[Items from a data source]
________________________________________
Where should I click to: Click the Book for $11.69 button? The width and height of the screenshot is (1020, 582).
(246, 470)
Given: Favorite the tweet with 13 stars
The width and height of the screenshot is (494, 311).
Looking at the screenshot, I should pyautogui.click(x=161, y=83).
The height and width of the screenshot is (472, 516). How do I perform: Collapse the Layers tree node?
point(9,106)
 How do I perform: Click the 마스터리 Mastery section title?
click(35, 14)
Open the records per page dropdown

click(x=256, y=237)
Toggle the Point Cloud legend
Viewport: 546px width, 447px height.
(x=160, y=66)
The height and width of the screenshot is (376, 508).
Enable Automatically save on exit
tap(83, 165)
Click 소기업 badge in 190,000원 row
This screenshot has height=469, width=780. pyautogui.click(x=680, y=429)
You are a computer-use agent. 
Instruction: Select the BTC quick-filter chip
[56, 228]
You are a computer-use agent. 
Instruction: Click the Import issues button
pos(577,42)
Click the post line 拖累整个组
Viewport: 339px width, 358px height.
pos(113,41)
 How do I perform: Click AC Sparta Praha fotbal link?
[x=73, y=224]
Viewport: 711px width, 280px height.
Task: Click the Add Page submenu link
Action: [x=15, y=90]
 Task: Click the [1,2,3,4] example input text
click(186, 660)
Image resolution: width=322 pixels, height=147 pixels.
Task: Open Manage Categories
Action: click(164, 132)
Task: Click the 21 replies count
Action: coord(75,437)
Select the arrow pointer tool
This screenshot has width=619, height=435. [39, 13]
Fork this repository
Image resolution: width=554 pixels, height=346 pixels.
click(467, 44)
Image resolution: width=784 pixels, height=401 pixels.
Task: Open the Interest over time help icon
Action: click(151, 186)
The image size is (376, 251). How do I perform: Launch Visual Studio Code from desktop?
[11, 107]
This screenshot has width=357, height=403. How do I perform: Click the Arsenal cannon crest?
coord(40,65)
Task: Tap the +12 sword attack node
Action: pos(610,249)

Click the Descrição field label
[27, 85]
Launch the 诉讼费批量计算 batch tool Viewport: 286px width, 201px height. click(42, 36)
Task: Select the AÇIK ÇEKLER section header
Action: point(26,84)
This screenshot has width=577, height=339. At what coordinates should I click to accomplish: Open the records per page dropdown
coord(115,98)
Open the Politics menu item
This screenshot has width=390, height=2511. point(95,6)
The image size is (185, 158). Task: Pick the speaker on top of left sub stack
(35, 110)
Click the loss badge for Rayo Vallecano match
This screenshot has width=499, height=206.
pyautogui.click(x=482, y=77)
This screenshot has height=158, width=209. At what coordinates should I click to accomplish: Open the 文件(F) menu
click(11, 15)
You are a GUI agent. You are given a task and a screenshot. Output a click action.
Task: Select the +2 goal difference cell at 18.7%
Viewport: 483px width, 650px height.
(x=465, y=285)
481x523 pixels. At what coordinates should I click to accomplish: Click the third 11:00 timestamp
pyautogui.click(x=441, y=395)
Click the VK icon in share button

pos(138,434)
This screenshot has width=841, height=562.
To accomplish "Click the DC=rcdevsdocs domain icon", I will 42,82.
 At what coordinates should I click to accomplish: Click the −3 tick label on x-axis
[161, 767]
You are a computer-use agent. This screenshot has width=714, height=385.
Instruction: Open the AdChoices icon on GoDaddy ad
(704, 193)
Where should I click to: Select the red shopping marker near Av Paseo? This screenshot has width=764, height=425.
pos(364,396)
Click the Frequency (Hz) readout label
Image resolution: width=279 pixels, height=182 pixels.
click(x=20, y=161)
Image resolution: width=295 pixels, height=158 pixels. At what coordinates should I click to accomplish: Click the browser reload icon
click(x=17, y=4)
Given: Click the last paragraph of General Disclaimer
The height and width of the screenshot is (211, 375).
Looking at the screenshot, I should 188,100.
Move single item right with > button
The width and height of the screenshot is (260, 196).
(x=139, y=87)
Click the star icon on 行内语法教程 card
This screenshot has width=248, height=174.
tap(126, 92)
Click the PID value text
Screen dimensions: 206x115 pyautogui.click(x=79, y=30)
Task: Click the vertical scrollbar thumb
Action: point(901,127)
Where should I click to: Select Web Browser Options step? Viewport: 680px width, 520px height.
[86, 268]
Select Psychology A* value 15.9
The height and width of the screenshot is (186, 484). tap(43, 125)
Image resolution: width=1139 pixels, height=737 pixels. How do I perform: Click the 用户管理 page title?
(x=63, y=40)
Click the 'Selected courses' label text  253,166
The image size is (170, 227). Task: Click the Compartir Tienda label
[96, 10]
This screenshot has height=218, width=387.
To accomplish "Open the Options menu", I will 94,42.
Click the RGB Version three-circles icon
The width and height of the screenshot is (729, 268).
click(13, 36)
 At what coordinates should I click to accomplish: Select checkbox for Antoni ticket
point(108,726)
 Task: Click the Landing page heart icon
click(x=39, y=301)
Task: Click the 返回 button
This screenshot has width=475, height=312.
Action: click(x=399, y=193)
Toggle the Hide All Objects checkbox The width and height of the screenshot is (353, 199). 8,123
________________________________________
Lines containing "agent" in the records above: how many are there? Give only the number.

• _THE COMPLETED TASK_: 4